No Pathology Management
According to company officials, Team Health has no management arrangements with pathologists. Business-minded pathologists will probably ask two questions. First, if PPMs really add value to the management of hospital-based physicians, why does Team Health not have contracts with any pathologists? Second, if the nation’s largest PPM, MedPartners, wants to exit the business of managing hospital-based physicians, does that mean PPMs cannot do much to boost the revenues and operating profits for hospital-based physicians?
Both questions are highly relevant to the future of pathology. At least three pathology-based PPMs have sizeable amounts of venture capital money and bank credit. They are now in the marketplace seeking to acquire pathology practices. PPMs generally claim that they can manage a doctor’s practice better than the doctor by lowering costs, improving operating profit and boosting revenue through sales and marketing.
These concepts have yet to be validated in the pathology world. AmeriPath, Inc. went public just nine months ago, in October 1997. It will it take several years before the company demonstrates its ability to deliver sustained economic benefits which are attributable to its management of pathology practices. Because dermatopathology specimens orginating outside the hospital comprise a sizeable portion of AmeriPath’s revenue, the company is not a pure play on hospital-based pathology.
Competing pathology PPMs, such as Pathology Consultants of America, Inc. and Pathology Partners, Inc. (formerly Physicians Solutions, Inc.) are just now entering the marketplace. Like AmeriPath, it will take several years before an accurate judgement can be made as to their effectiveness in running pathology practices.
The PPM industry itself is at a crossroads. After many years of increased profitability, several closely-watched PPM companies lost money in 1997. The investment community is watching to see if these losses were one-time hiccups or the first signs of sustained financial problems.
“MedPartners recognized that managing hospital-based physicians and managing multi-specialty clinics are two different businesses,” said Tom Dingledy, Corporate Communications Director at MedPartners.
“This decision to sell Team Health had nothing to do with the performance of that division,” he continued. “It was a decision by MedPartners to emphasize our core competency in the management of multi-specialty clinics.

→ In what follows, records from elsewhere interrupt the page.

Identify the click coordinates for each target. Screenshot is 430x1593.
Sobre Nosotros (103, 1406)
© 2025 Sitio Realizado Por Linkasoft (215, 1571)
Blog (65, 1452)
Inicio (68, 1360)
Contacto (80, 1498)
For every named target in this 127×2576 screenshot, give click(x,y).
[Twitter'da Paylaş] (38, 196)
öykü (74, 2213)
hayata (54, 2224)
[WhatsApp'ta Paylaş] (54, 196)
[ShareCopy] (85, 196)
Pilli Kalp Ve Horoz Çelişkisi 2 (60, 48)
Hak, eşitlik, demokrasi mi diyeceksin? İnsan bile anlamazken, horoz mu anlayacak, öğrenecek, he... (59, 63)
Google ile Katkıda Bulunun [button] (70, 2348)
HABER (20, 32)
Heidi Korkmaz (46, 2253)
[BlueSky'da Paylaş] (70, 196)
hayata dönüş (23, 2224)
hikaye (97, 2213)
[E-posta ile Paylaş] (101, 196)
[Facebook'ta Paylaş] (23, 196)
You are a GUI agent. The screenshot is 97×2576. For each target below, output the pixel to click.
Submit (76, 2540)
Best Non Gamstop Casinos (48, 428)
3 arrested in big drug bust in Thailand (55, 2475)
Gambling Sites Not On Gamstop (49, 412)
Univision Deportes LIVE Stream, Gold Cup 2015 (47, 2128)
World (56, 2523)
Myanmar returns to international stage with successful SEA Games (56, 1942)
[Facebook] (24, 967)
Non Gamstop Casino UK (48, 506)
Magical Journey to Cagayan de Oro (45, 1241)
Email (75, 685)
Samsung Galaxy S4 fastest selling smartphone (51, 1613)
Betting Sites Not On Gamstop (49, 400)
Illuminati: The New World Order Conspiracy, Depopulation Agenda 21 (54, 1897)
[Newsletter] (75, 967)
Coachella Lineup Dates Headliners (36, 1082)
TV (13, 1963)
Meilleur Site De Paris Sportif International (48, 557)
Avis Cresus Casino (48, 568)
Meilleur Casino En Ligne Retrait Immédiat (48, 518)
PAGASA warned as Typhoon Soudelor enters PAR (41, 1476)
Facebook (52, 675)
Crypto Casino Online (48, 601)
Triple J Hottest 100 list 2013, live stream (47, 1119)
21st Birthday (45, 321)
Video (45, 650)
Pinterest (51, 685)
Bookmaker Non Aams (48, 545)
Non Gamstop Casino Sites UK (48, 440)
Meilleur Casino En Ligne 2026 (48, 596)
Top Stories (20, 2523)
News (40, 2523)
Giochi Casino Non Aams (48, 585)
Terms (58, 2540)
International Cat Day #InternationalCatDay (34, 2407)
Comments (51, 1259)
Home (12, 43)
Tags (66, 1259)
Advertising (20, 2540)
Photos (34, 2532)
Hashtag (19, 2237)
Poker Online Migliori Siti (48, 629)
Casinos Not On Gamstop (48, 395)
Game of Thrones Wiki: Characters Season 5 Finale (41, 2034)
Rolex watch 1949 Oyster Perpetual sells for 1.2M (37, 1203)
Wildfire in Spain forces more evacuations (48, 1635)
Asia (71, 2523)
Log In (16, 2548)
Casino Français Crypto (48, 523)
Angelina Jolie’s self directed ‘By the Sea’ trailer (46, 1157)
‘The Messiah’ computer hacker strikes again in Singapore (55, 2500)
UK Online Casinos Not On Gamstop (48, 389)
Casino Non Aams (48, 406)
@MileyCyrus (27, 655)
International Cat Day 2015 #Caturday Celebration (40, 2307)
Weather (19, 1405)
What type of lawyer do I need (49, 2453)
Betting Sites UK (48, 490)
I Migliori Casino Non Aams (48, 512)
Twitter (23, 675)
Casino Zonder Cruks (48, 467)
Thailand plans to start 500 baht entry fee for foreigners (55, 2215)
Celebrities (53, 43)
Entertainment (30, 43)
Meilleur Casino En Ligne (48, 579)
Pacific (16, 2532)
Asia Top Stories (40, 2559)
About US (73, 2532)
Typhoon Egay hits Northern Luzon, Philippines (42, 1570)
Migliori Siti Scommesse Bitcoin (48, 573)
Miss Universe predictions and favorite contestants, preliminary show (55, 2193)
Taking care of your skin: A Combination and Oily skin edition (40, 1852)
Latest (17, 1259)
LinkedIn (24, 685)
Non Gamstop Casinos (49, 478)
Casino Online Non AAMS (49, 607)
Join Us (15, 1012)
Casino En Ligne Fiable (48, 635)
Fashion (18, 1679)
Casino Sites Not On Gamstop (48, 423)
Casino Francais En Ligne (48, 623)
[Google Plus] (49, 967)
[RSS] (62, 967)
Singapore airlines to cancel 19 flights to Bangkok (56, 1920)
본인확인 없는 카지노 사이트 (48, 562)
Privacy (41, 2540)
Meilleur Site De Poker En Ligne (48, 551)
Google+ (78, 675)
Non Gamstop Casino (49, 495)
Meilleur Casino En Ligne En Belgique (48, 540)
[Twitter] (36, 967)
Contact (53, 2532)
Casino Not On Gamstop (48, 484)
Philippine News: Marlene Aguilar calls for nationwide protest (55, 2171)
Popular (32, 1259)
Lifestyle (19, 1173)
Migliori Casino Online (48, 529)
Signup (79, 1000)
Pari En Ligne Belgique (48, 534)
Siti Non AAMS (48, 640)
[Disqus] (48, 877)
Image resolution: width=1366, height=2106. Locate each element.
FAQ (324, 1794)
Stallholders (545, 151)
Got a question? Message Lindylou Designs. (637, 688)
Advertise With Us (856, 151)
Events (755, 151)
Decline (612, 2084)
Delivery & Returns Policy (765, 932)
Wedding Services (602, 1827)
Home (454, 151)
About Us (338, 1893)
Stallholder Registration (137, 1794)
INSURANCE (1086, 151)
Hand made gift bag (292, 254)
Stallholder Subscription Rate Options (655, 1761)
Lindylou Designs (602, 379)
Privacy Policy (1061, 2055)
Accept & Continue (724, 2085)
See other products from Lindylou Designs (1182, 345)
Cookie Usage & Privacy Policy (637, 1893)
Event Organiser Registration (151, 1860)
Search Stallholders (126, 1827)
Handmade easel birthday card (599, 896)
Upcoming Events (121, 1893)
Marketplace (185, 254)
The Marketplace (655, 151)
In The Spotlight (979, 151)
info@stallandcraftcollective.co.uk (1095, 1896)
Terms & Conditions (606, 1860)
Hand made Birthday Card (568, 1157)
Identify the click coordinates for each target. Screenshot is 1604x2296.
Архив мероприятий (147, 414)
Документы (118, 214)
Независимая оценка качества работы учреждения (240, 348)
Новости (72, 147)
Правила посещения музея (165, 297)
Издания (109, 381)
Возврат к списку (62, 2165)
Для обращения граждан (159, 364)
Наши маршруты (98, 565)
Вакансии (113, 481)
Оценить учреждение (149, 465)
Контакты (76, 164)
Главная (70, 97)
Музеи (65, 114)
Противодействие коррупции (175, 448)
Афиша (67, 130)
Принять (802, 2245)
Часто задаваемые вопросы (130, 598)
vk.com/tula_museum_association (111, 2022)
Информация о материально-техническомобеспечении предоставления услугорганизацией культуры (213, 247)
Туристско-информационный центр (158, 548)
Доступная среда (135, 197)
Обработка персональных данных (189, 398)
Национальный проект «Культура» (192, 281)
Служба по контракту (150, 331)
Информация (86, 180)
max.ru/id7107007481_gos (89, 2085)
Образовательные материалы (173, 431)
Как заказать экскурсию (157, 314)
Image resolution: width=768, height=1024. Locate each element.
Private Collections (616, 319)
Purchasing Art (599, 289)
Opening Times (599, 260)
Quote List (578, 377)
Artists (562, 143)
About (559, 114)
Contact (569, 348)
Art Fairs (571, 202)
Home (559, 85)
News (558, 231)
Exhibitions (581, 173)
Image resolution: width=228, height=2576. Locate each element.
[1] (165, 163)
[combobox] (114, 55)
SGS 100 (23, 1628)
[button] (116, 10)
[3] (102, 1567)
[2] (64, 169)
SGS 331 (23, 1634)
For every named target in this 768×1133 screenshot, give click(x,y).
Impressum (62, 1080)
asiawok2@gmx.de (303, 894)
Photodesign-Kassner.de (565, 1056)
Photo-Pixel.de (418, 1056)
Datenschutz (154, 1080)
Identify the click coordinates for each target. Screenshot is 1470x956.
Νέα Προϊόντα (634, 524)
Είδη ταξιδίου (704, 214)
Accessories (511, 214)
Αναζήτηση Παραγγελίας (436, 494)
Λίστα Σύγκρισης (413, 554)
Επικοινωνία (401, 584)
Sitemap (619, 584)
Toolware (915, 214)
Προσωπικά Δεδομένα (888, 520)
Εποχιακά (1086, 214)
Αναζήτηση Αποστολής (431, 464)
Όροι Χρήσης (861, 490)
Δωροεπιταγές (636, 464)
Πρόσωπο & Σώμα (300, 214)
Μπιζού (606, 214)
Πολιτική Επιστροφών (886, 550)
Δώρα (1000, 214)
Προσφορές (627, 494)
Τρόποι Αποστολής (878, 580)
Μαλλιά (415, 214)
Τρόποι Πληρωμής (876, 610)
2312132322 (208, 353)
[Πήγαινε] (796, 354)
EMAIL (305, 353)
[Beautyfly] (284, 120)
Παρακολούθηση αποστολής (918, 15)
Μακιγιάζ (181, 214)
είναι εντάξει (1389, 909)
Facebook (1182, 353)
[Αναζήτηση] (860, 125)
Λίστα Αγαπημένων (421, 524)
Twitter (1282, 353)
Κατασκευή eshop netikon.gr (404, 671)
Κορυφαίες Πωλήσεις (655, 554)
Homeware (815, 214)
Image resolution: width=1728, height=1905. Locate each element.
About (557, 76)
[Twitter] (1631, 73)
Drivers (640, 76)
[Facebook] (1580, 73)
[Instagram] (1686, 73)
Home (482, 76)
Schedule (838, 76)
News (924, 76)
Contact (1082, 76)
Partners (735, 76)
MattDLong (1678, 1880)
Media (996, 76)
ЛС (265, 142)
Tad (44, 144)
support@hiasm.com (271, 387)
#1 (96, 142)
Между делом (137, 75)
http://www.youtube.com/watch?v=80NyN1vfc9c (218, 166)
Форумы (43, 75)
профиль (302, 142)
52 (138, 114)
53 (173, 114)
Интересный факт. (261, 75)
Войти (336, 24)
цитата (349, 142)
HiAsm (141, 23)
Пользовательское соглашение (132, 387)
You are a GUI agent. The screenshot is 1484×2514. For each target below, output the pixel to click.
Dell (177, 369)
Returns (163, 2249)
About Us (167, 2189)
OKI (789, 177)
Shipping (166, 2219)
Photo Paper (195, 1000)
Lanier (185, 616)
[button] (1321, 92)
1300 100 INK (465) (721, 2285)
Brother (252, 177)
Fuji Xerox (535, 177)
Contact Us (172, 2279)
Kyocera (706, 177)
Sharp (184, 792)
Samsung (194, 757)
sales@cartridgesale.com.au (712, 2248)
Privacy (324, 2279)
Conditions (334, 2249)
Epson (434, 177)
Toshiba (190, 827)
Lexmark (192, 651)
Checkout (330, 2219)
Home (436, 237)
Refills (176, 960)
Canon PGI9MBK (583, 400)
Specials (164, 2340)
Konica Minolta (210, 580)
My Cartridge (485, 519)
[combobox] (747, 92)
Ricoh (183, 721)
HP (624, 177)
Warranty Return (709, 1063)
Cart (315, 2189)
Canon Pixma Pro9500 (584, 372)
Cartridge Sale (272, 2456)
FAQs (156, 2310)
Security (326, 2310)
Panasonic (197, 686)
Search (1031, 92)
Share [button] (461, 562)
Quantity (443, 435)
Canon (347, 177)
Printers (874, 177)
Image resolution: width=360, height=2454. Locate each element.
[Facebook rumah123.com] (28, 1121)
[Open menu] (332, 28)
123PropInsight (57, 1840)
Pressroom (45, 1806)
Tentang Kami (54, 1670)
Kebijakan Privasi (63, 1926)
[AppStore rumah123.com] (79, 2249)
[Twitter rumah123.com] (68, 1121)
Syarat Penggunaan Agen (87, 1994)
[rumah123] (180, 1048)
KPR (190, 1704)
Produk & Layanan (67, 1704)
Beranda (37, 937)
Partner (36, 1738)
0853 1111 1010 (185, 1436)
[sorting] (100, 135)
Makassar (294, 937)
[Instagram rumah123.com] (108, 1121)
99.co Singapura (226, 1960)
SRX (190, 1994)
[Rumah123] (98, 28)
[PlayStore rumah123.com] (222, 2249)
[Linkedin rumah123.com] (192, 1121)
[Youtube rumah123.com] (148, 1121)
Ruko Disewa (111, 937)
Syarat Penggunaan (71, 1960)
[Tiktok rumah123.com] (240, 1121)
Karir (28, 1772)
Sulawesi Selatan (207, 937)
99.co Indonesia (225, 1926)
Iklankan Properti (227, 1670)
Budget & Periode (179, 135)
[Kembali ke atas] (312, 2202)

We intend to concentrate our resources on the multi-specialty segment.”
Dingledy’s comments seem to reflect a recognition by MedPartners that the growth and profit potential of multi-speciality clinic management is greater than that of hospital-based physicians. The reason may be the way hospitals contract with hospital-based physicians for services. Cost-cutting by hospitals is widespread and hospital-based physicians find themselves being asked by their hospital to accept less money at each contract renewal.
Another relevant aspect to the Team Health operation is its lack of pathologists. Although Team Health has 2,100 ER physicians, 140 radiologists, some anesthesiologists and a modest number of pediatric and adult intensivists, not one pathologist is represented by the group. Apparently the financial aspects of hospital-based pathology caused Team Health to avoid involvement in that physician specialty.
If an experienced physician practice management company like Team Health, with thousands of doctors and almost $700 million in revenue, deliverately avoided hospital-based pathology, what is it they have learned which the pathology-based PPMs don’t yet know?
As a signal in the marketplace, the Team Health divestiture says two things. First, a major PPM has decided to get out of the business of managing hospital-based physicians. The challenges of succeeding in the hospital environment are tough compared to the family practice and multi-practice environment.
Second, despite doing business with 5% of the nation’s hospitals and managing 2,200 hospital-based physicians, Team Health never went so far as to bring pathologists under their management umbrella. Apparently the fundamental economics of hospital-based pathology discouraged them from this step.
Team Health’s experience may demonstrate that pathology-based PPMs face a market environment (hospitals) which is unfavorable for achieving sustained, long-term financial success, both for themselves and the pathologists they manage. If true, hospital-based pathologists should carefully consider the reasons for selling their practice to a PPM.